I’ve been working in a general IT support role for about three years now, and I keep hearing how important it is to specialize. The thing is, I’m genuinely interested in a few different paths like cloud or security, but I’m worried about picking one and closing other doors. I just passed the CompTIA Security+ exam, which felt like a big step, but now I’m stuck wondering if I should dive deeper into security or use that as a foundation to explore something else entirely.
Hey, congrats on passing Security+—that’s a real milestone. Specialization can feel like closing doors, but it can also be a doorway to deeper work and bigger impact. If you loved the problem solving in security, lean into it, but you don’t have to abandon cloud curiosity entirely. What part of security excited you the most in your studies so far?
I’d frame this as a skills map rather than a simple binary choice. You’ve got a solid security foundation, so plan a few low‑risk experiments: a small cloud project that uses security controls, a lab that mimics incident response in the cloud, and see where you spend the most energy. The goal isn’t instant mastery but a clear signal about what sticks. Specialization can emerge from real wins rather than buzzwords. Do you prefer working with concrete configurations or more abstract architecture?
I’m skeptical that there’s a universal ladder you have to climb. Specialization matters, yes, but being good at security doesn’t forbid dabbling in cloud or devops and bringing cross‑disciplinary fluency to the table. Sometimes breadth makes you more valuable than a single badge. It’s not a betrayal to try both before choosing.

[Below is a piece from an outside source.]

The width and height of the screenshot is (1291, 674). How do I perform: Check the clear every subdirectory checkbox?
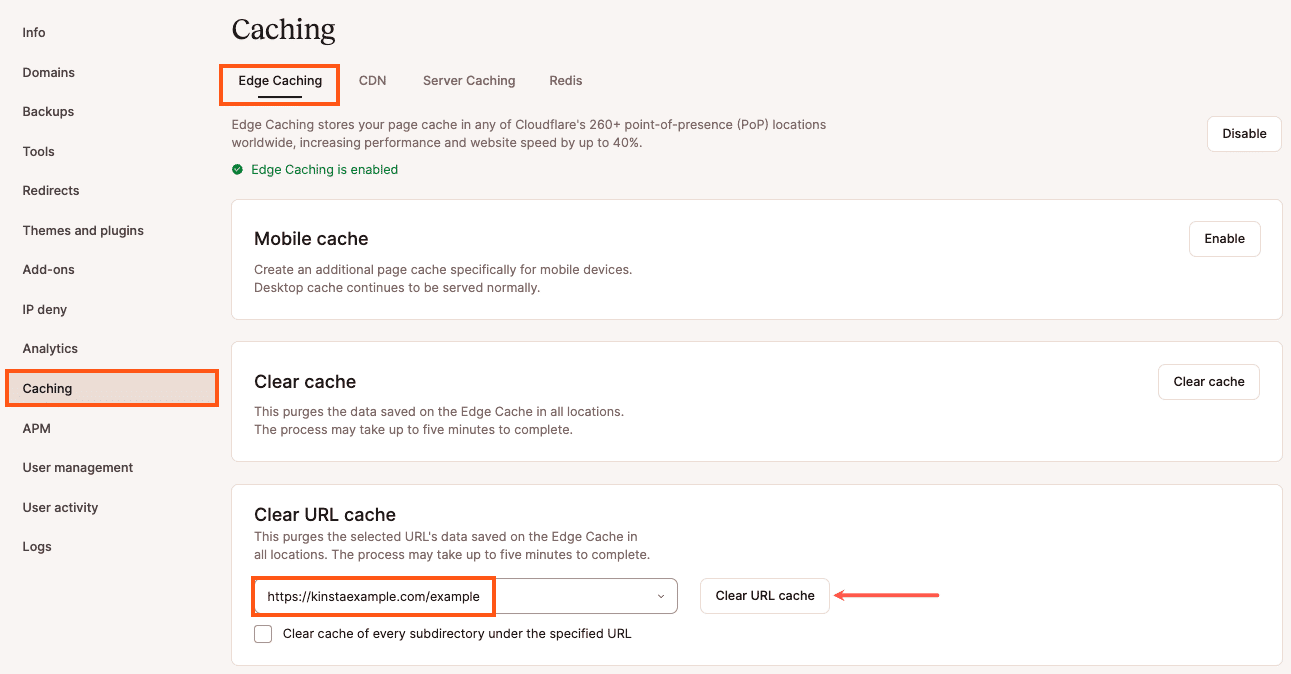263,634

I read your concern as more about identity than headings. If cloud security pulls you, that’s a real field and it’s basically security meets cloud engineering. You might end up with a 'security for cloud' role that uses both. It’s not a bad compromise, just a different flavor. Do you worry more about landing a role or about staying interested over time?
Reframe: instead of pinning it to a single title, think of it as a toolkit. Security+ is a sturdy base; you can layer firewalling, identity, governance, and then poke into cloud design patterns. The industry often rewards people who can talk both the tech and the risk. Specialization can emerge from where you spend your energy. What kind of projects would you enjoy owning end-to-end?
Short, practical plan: set three month micro-goals for security and three for cloud, pick one minor project per month, document outcomes, and review with a mentor. Certifications can trail the projects, not drive them. You’ve got Security+—use that as a badge to open doors while you prove yourself in a cloudish project. If you were to choose one area to own for six months, what would you test first?
From my side, three years in IT has shown me that the job market rewards people who can adapt and explain tradeoffs. I once chased a shiny cert and forgot to test real needs. If you’re unsure, try a posture of learn-by-doing for a quarter, then reassess. The dance between security and cloud isn’t a bridge you build once; it shifts with vendors and your own taste. What might a week look like if you split time between them?